• _Supplied passage_
▼▼▼
Jeff Koons in yesterday’s press scrum at the Metropolitan Museum’s roof garden
Memo to the Metropolitan Museum: Does the artworld really need another high-profile showcase for Jeff Koons‘ faux inflatables? Is it particularly desirable to borrow two of them from the coveted private collection of Steve Cohen, whose loans have recently been seen enriching just about every New York art museum? If you throw in one more piece, owned by Louis Vuitton’s foundation, does that make it just about perfect? (Speaking of which, I mercifully neglected to mention previously that there’s a gallery of Cohen-owned Murakamis at the end of that artist’s Vuitton-selling retropective at the Brooklyn Museum. The museum’s shop even offers an $800 print reproducing one of Cohen’s paintings, so you too can feel like a munificent hedge-fund king!)
▲▲▲
• _Given records_
▼▼▼
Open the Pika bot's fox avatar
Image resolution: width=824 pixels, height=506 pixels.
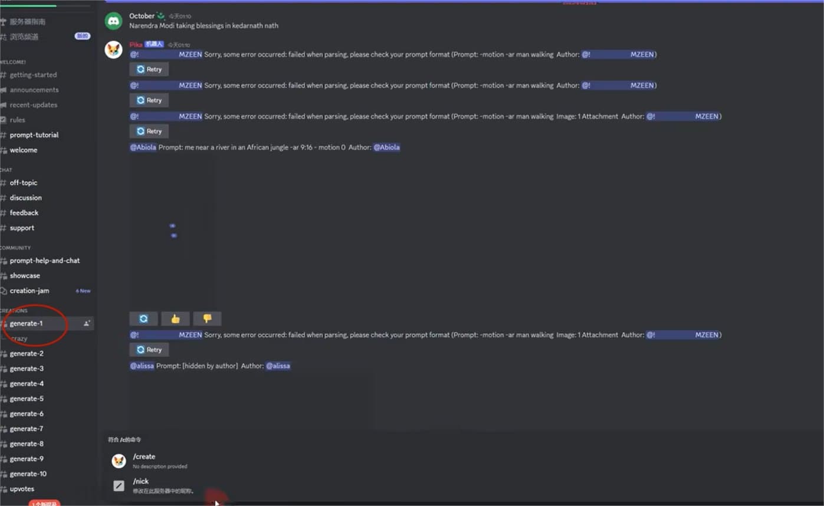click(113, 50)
▲▲▲
▼▼▼
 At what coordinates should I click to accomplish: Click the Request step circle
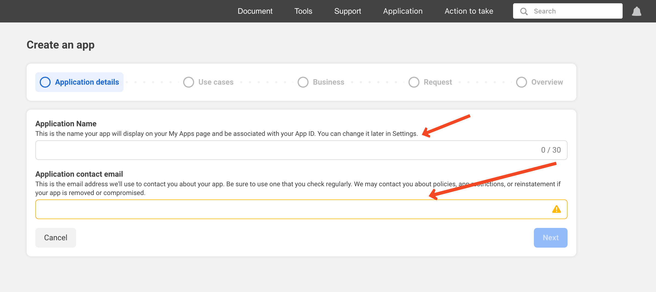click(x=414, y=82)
▲▲▲
▼▼▼
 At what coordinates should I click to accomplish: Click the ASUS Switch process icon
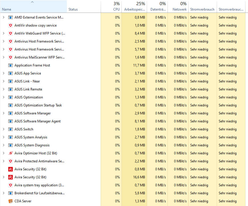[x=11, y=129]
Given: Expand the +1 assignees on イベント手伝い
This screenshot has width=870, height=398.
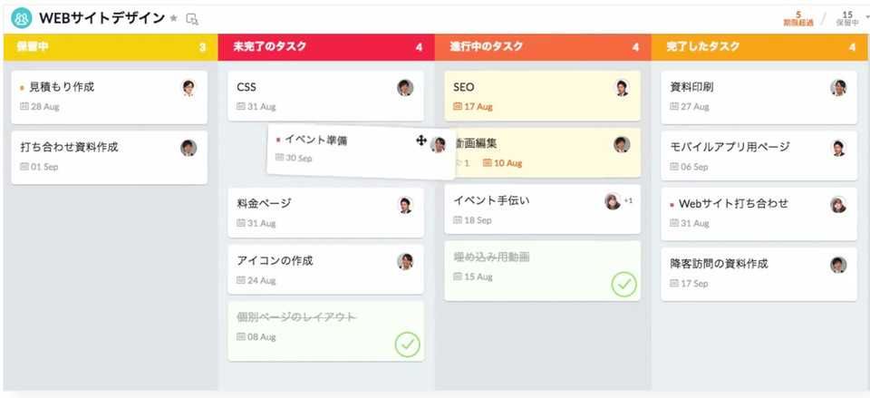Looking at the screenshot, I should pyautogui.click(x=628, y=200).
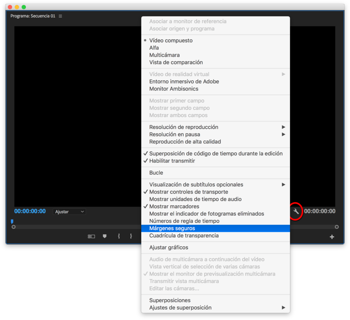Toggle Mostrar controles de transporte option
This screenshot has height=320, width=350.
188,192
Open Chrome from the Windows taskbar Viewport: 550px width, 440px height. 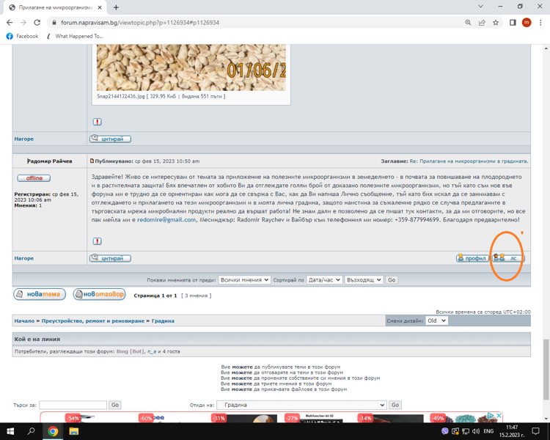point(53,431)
▲▲▲
• _Given problem_
Copy out the entire commentary on Jeff Koons at the Metropolitan Museum, word for word.

• _Task result_
Jeff Koons in yesterday’s press scrum at the Metropolitan Museum’s roof garden
Memo to the Metropolitan Museum: Does the artworld really need another high-profile showcase for Jeff Koons‘ faux inflatables? Is it particularly desirable to borrow two of them from the coveted private collection of Steve Cohen, whose loans have recently been seen enriching just about every New York art museum? If you throw in one more piece, owned by Louis Vuitton’s foundation, does that make it just about perfect? (Speaking of which, I mercifully neglected to mention previously that there’s a gallery of Cohen-owned Murakamis at the end of that artist’s Vuitton-selling retropective at the Brooklyn Museum. The museum’s shop even offers an $800 print reproducing one of Cohen’s paintings, so you too can feel like a munificent hedge-fund king!)